Георгий Ушаков снова крутит ученический глобус — сливаются очертания материков, океанов, гор и равнин. Быстрое кружение зелено-голубого шарика завораживает, уже не уследишь за маленькой точкой в синеве Ледовитого океана… Только бы пробиться в экспедицию! Не прозевать перо Жар-птицы!

Для Ушакова нет сомнений: послать туда надо его, именно его. Как все прекрасно сходится! Он организует на острове Врангеля поселок, поможет чукчам или эскимосам обжить его, наладить охоту. А попутно, во время тех же охотничьих вылазок… Все ясно, как дважды два — четыре.

Георгий Алексеевич резко останавливает глобус и мрачнеет. Это ему все ясно. А уполномоченному нужно разжевать подробности, убедить, уговорить. Веселенькая работенка! Как будто выходишь на сцену перед битком набитым залом, перед тысячами глаз и предлагаешь: поверьте, что важную экспедицию не провалю, что сделаю даже больше, чем намечается. Я человек грамотный, начитанный, спросите о чем хотите…

Но разве все последнее время он не спрашивал сам себя: по силам ли ему такое ответственное дело? Разве не изводил себя бесконечными: справлюсь ли, не отступлю ли, готов ли к опасной, трудной работе на бескрайних северных пространствах? И отвечал без колебаний: да, по силам, да, справлюсь, да, не отступлю, готов ко всем неожиданностям. Это не ребяческое бахвальство, не хвастовство — никто так не придирчив к нему, как он сам. Ведь не с бухты-барахты он все решил. Не для того собирается на Север, чтобы пощекотать себе нервы, чтобы с гордостью сказать кому-то потом: «Вот я какой смелый, решительный, вот в каких побывал переделках».

«Давайте вместе рассудим, товарищ уполномоченный. Что вам может не понравиться во мне? Я здоров, молод, морозов не боюсь, не испугаюсь и пурги, встречи с белым медведем. Тяготы северной жизни? И они не страшны после многих походов по тайге, сквозь болота, через горы. Кратковременное увлечение? Нет, нет и нет. Это давняя, выношенная мечта — стать полярником, принести пользу науке, своей стране. Это надолго, на всю жизнь, до тех пор, во всяком случае, пока хватит сил и здоровья. Всем понятно: пожилым, старым людям в Арктике не развернуться, будь ты трижды академик или профессор. И где он, академик или профессор, рвущийся на остров Врангеля, да не просто в научную экспедицию, а с целой программой хозяйственных хлопот? Где?»

Ушакову очень нравится это доказательство в его пользу, он вновь берется за перо, склоняется над бумагой.

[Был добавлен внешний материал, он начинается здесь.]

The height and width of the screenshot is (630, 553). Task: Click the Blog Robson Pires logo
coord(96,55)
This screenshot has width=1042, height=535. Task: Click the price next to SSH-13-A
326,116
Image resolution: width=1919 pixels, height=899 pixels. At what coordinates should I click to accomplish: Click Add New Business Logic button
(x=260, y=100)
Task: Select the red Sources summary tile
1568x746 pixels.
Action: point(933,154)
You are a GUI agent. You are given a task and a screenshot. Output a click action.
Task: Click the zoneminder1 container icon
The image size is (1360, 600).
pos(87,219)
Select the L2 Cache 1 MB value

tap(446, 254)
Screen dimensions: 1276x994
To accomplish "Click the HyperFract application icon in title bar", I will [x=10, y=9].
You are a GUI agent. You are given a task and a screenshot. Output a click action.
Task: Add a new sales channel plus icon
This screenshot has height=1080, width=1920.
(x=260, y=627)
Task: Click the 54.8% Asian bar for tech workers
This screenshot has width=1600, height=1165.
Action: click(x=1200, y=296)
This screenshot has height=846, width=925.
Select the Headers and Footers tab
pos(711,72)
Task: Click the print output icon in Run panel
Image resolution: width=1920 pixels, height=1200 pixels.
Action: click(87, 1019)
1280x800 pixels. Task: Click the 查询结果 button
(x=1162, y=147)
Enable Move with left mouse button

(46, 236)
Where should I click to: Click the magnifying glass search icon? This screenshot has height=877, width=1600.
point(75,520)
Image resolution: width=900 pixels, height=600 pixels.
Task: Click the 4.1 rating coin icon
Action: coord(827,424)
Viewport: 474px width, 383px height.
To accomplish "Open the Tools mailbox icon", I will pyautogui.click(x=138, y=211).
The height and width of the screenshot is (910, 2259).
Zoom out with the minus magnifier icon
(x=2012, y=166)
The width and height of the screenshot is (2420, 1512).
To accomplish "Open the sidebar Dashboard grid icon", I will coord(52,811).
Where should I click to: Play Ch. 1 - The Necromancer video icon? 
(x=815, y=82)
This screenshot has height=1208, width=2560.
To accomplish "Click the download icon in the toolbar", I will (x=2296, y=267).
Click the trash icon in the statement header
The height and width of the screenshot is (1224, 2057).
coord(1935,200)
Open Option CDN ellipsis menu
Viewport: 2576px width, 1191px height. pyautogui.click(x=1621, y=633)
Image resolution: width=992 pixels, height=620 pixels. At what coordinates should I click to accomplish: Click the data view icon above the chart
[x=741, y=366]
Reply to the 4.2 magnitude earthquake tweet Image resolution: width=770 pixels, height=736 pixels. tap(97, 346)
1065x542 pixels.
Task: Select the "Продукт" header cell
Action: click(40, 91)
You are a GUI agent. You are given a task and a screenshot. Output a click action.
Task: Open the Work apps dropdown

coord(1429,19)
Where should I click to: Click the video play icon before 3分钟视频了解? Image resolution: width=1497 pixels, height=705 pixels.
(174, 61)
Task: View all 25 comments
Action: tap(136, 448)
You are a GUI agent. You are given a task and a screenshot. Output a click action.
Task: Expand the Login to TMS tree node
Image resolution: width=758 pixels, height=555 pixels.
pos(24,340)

«Едва ли представляется возможность посылки ученого «с именем», принимая во внимание кабинетный характер таких людей, а также все трудности и риск предстоящей продолжительной поездки. А если это и удастся осуществить, то все же целесообразность посылки такого лица будет сомнительна, так как нет ученых, не имеющих за плечами солидного возраста.

Наш Север и северо-восток не исчерпываются одной Землей Врангеля. Область потребует много сил и времени, и. поэтому целесообразнее послать человека, у которого жизнь впереди и которого хватит не на одну Землю Врангеля.

Все вышеуказанное заставляет меня (еще раз напомнив, что мое решение глубоко обдуманно, твердо и предопределяет план всей моей жизни) снова обратиться к Вам с просьбой о выдвижении моей кандидатуры для работы на Земле Врангеля».

Ушаков задумывается на минуту и решительно приписывает:

«Ваше положительное решение даст мне возможность заострить свое внимание на подготовке к работе, а отказ заставит потратить много энергии (необходимой для подготовки) на доказательство того, что я могу оправдать те надежды, которые будут на меня возложены.

Член Дальневосточного краевого географического общества.

Г. Ушаков».

Он собирает исписанные листки, складывает их. Раздевается, гасит лампу и ложится в постель.

Опять на крыше рокочет лист железа. Под одеялом жарко, но надо спать. Надо обязательно выспаться. Силы ему еще пригодятся. На остров можно попасть только летом, значит, впереди полгода.

«Спать, спать, спать. Один, два, три, четыре… Чукчи или эскимосы заселят остров Врангеля?.. Девяносто пять, девяносто шесть, девяносто семь… Есть ли там пресная вода? Ни слова, ни одной мысли больше об острове…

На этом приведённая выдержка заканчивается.